──────── Given entries ────────

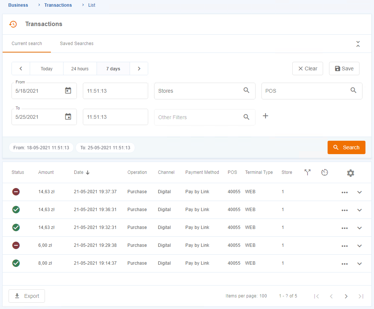Select the Current search tab
Image resolution: width=374 pixels, height=309 pixels.
[26, 43]
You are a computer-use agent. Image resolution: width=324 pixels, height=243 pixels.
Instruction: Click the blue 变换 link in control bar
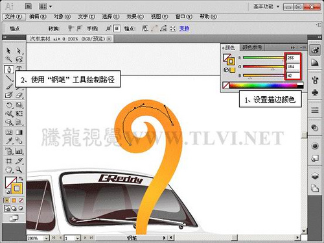click(x=184, y=29)
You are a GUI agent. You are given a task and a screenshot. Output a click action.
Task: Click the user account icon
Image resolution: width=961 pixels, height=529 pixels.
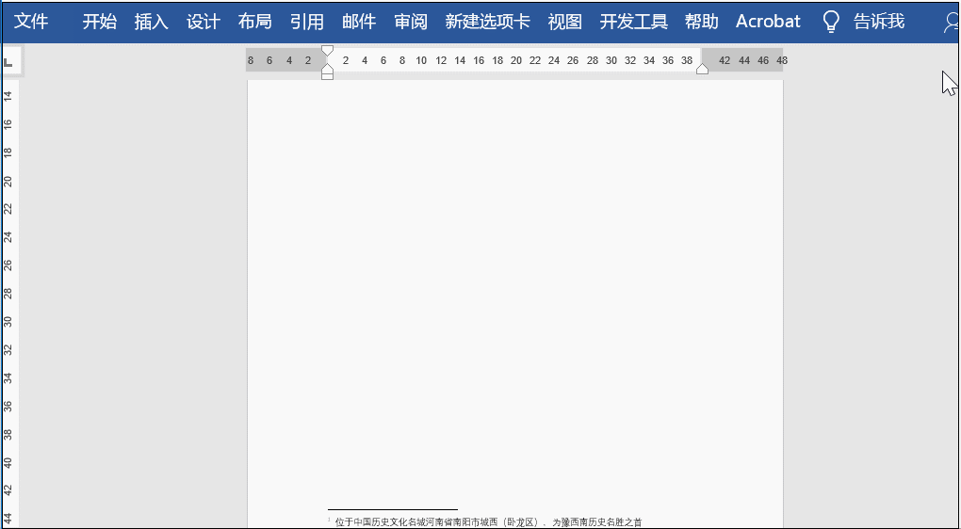951,22
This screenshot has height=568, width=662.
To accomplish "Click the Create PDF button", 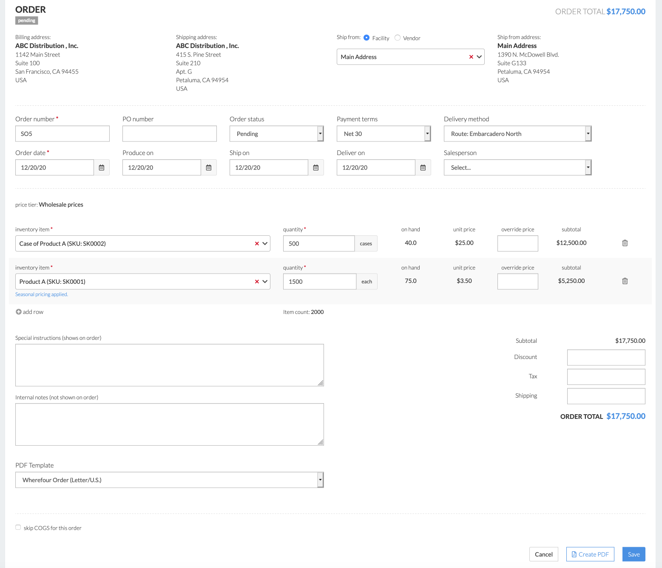I will (590, 554).
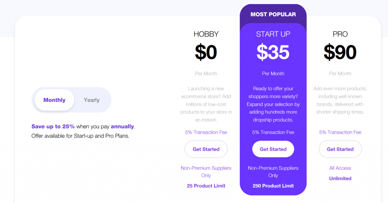
Task: Click Hobby 5% Transaction Fee text
Action: [x=206, y=132]
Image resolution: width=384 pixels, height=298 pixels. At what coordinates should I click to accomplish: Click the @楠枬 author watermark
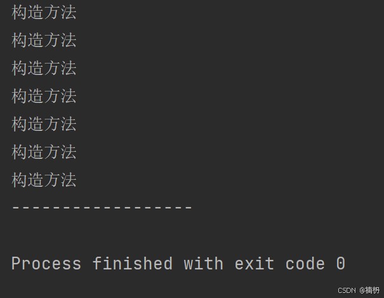(x=369, y=290)
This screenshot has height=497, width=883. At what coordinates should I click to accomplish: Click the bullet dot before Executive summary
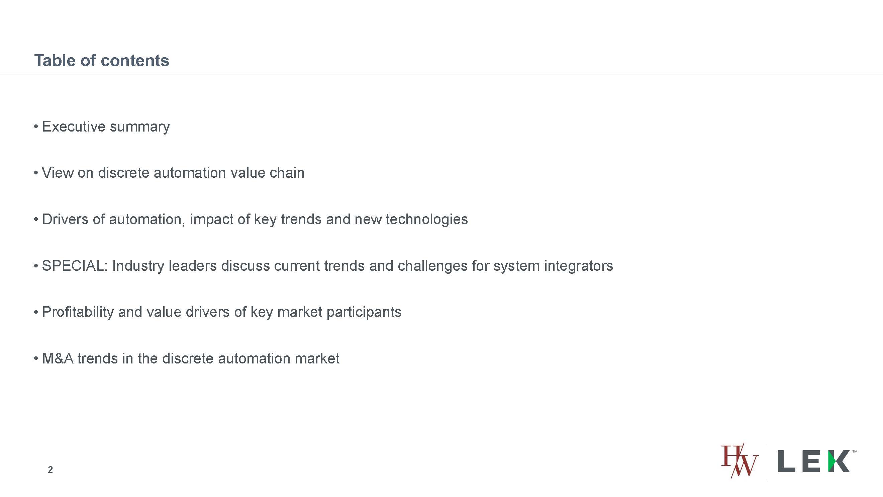click(x=36, y=127)
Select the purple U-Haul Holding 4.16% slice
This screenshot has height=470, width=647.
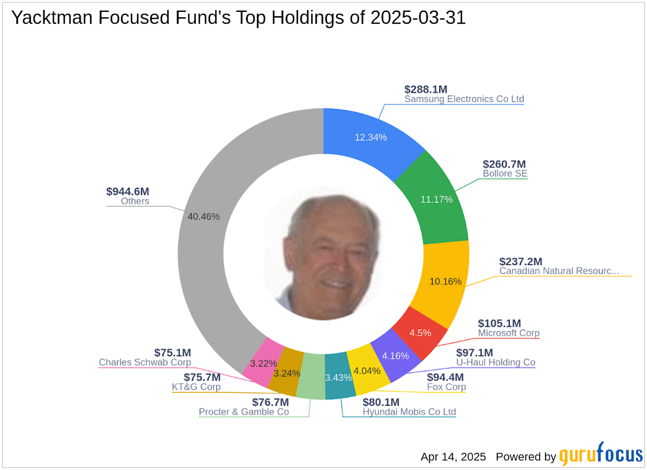point(396,356)
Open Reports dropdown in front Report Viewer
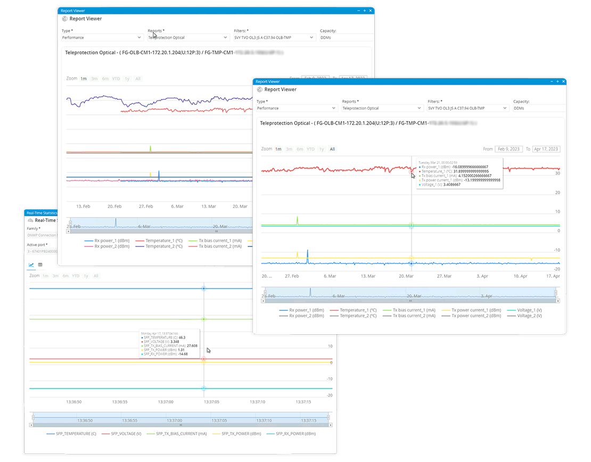Viewport: 591px width, 462px height. click(x=382, y=108)

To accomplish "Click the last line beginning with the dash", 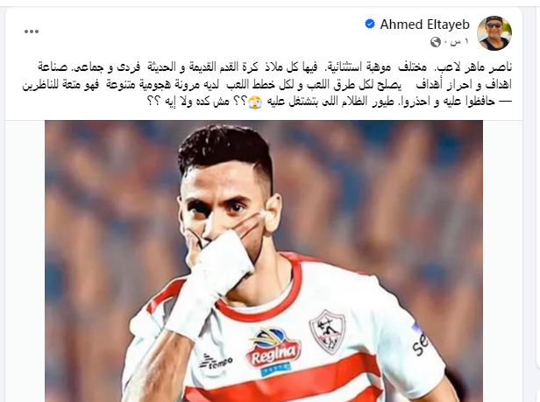I will pos(330,102).
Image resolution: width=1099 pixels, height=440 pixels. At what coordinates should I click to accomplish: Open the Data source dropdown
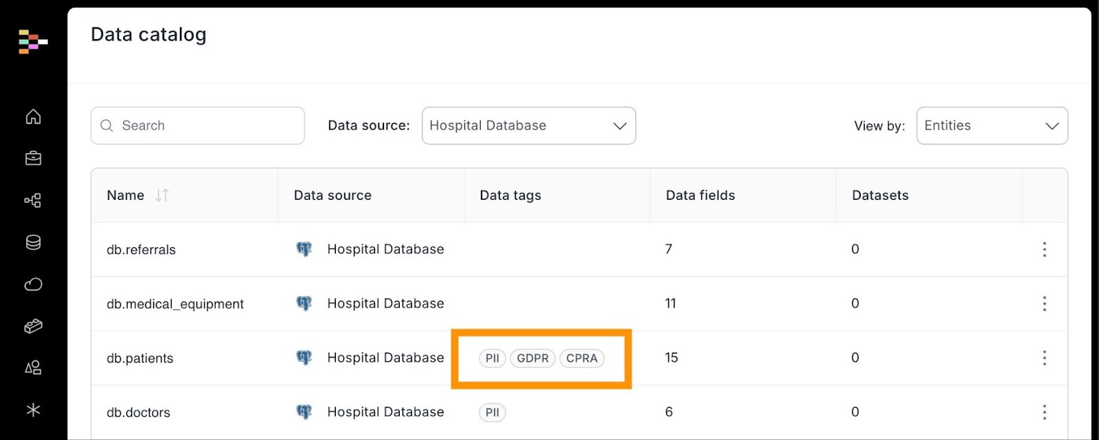click(528, 126)
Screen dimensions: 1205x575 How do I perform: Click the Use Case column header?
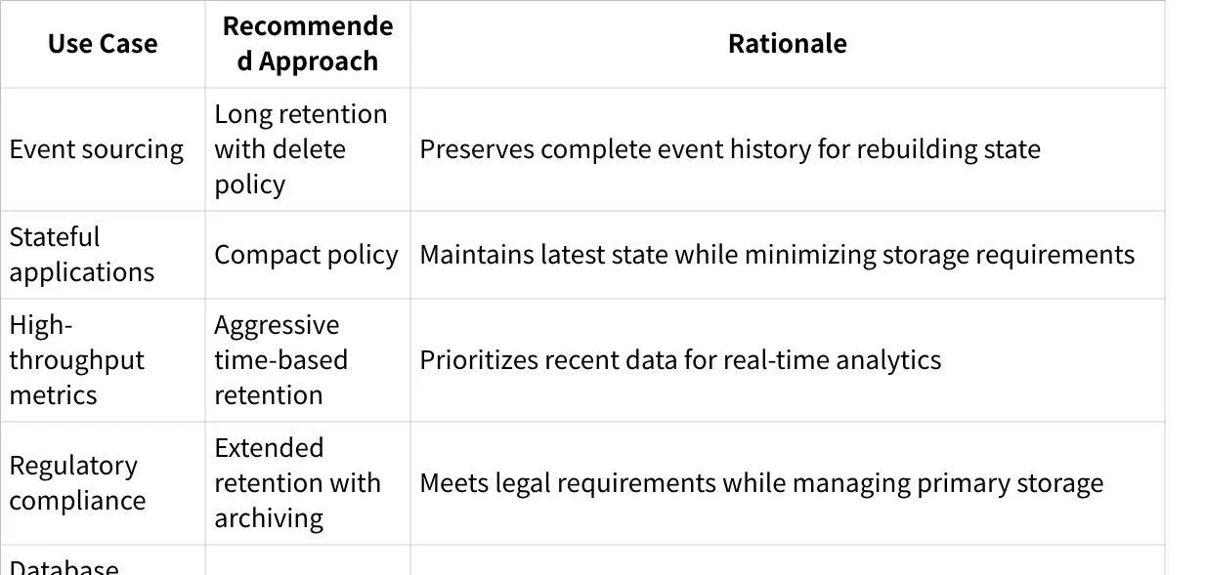[x=103, y=44]
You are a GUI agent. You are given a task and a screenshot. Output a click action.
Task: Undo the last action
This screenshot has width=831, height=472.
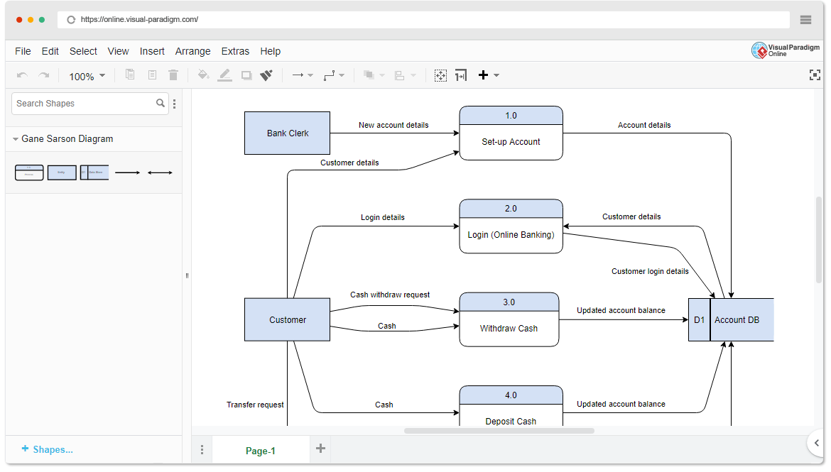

────────

- Task instructions -
Copy exactly, with no pictures, the lines from the line containing "Screen dimensions: 1205x575" through the last line of the records above.

- Answer area -
Screen dimensions: 1205x575 How do I perform: Click the Use Case column header?
[x=103, y=44]
You are a GUI agent. You are given a task and a screenshot. Output a click action.
Task: Undo the last action
This screenshot has width=831, height=472.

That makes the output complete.